** start PASSAGE PROVIDED **

Chapter 8. Sentiment Analysis of Twitter Data

 

"He who molds the public sentiment... makes statutes and decisions possible or impossible to make."

 
 --Abraham Lincoln.

What people think matters not only to politicians and celebrities but also to most of us social beings. This need to know opinions about ourselves has affected people for a long time and is aptly summarized by the preceding famous quote. The opinion bug not only affects our own outlook, it affects the way we use products and services as well. As discussed while learning about market basket analysis and recommender engines (see Chapter 3, Predicting Customer Shopping Trends with Market Basket Analysis and Chapter 4, Building a Product Recommendation System respectively), our behavior can be approximated or predicted by observing the behavior of a group of people with similar characteristics such as price sensitivity, color preferences, brand loyalty, and so on. We also discussed in the earlier chapters that, for a long time, we have asked our friends and relatives for their opinions before making that next big purchase. While those opinions are important to us at an individual level, there are far more valuable insights we can derive from such information.

To say that the advent of the World Wide Web has simply accelerated and widened our circle would be an understatement. Without being repetitive, it is worth mentioning that the web has opened new doors for analyzing human behavior.

In the previous chapter, social networks were the object of discussion. We not only used social networks as tools to derive insights but we also discussed the fact that these platforms satisfy our inherent curiosity about what others are thinking or doing. Social networks provide us all with a platform where we can voice our opinions and be heard. The be heard aspect of it is a little tricky to define and handle. For instance, our opinions and feedback (assuming they are genuine) about someone or something on these platforms will certainly be heard by the people in our circles (directly or indirectly), but they may or may not be heard by the people or organizations they are intended for. Nevertheless, such opinions or feedback do impact the people connected to them and their behavior from then on. This impact of opinions and our general curiosity about what people think, coupled with more such use cases, is the motivation for this chapter.

In this chapter, we will:

  • Learn about sentiment Analysis and its key concepts
  • Look into the applications and challenges presented by sentiment analysis
  • Understand the different approaches to perform opinion mining
  • Apply the concepts of sentiment analysis on Twitter data

Understanding Sentiment Analysis

The fact that Internet-based companies and their CEOs feature as some of the most profitable entities in the global economy says a lot about how the world is being driven by technology and shaped by the Internet. Unlike any other medium, the Internet has become ubiquitous and has penetrated every aspect of our lives. It is no surprise that we are using and relying on the Internet and Internet-based solutions for advice and recommendations, apart from using it for many other purposes.

As we saw in the previous chapters, the relationship between the Internet and domains such as e-commerce and financial institutions goes way too deep. But our use of and trust in the online world doesn't stop there. Be it about booking a table at the new restaurant in your neighborhood or deciding which movie to see tonight, we take help from the Internet to know what opinions others have, or what others have to share, before we make the final call. As we will see later, such decision aids are not just limited to the commerce platforms but also apply to many other domains.

** end PASSAGE PROVIDED **
** start RECORD EXTRACTS **

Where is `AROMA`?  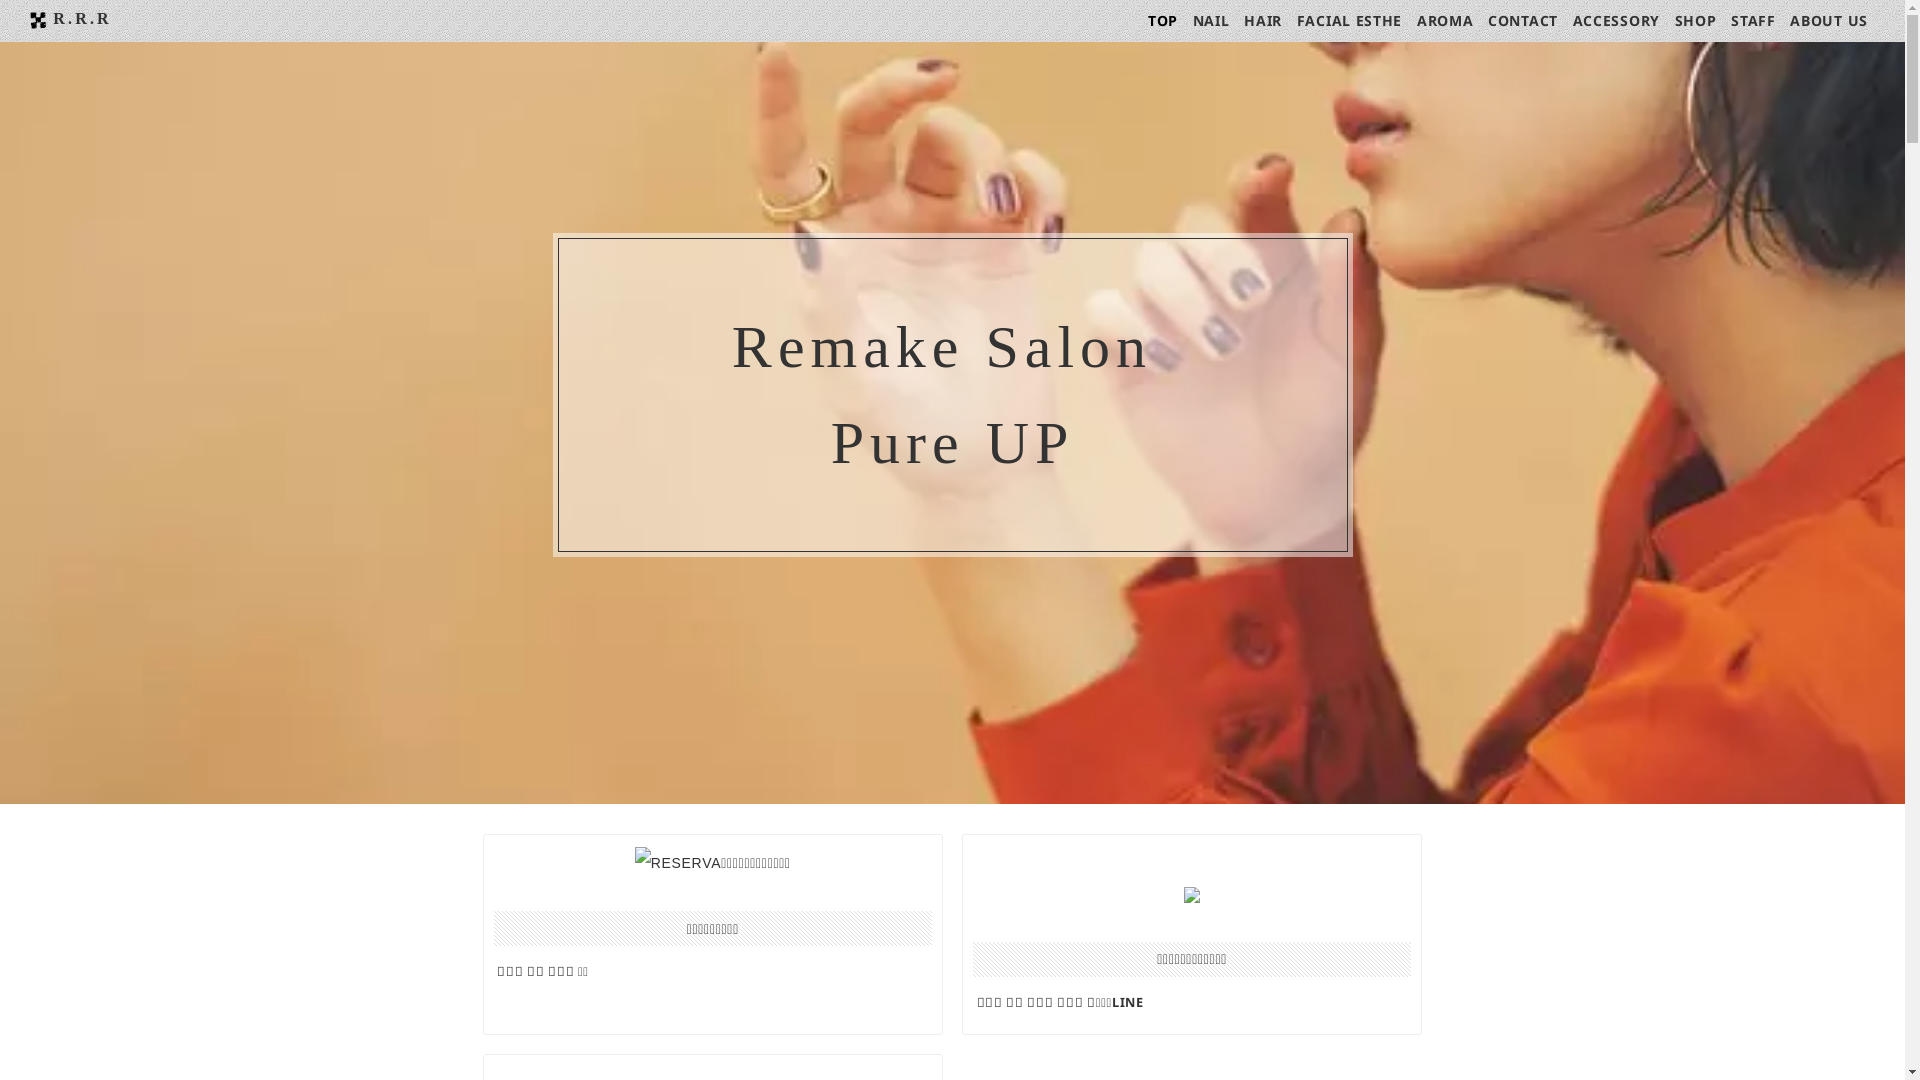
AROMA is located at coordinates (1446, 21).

** end RECORD EXTRACTS **
** start RECORD EXTRACTS **

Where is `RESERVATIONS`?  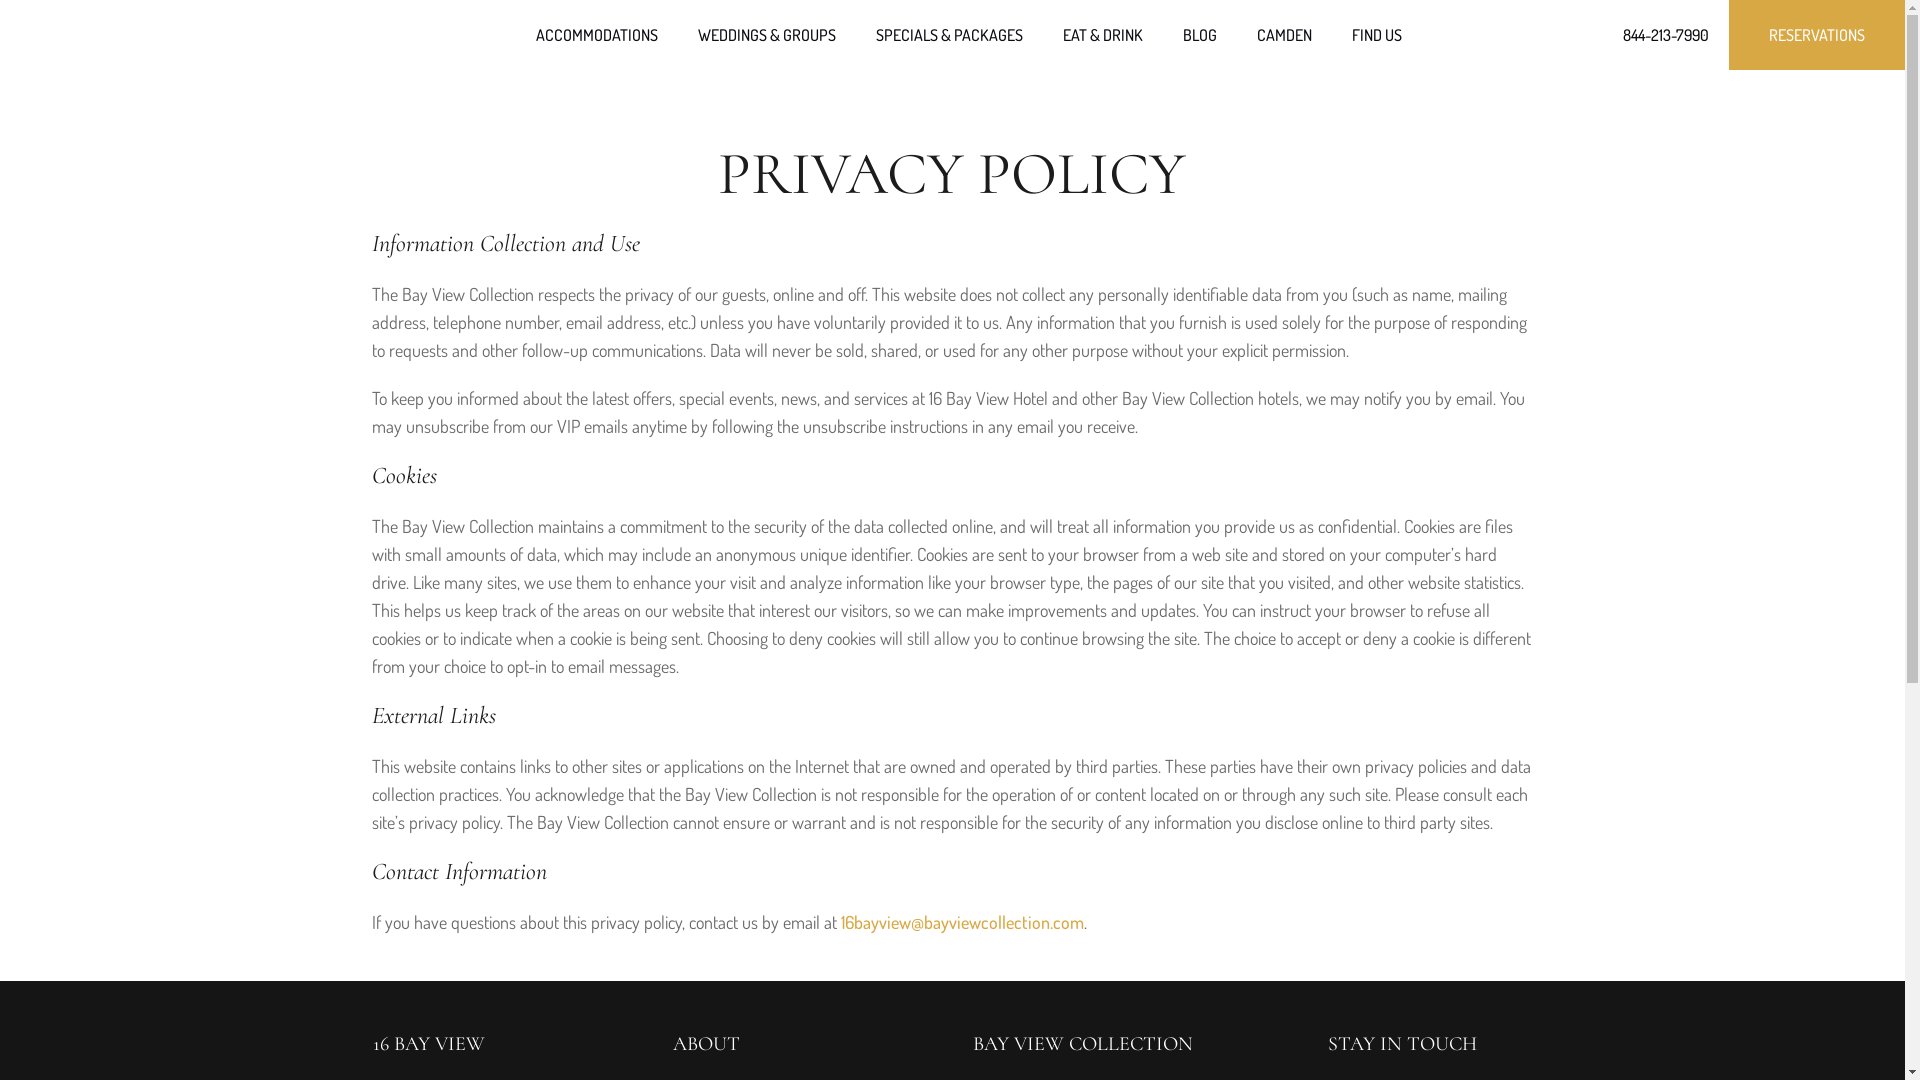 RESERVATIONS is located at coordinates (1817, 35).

** end RECORD EXTRACTS **

REQUEST
Write out the passage from the sentiment analysis chapter word for word, from "Chapter 8. Sentiment Analysis of" to "--Abraham Lincoln.". The data that comes after the chapter excerpt is separate material.

RESPONSE BELOW
Chapter 8. Sentiment Analysis of Twitter Data

 

"He who molds the public sentiment... makes statutes and decisions possible or impossible to make."

 
 --Abraham Lincoln.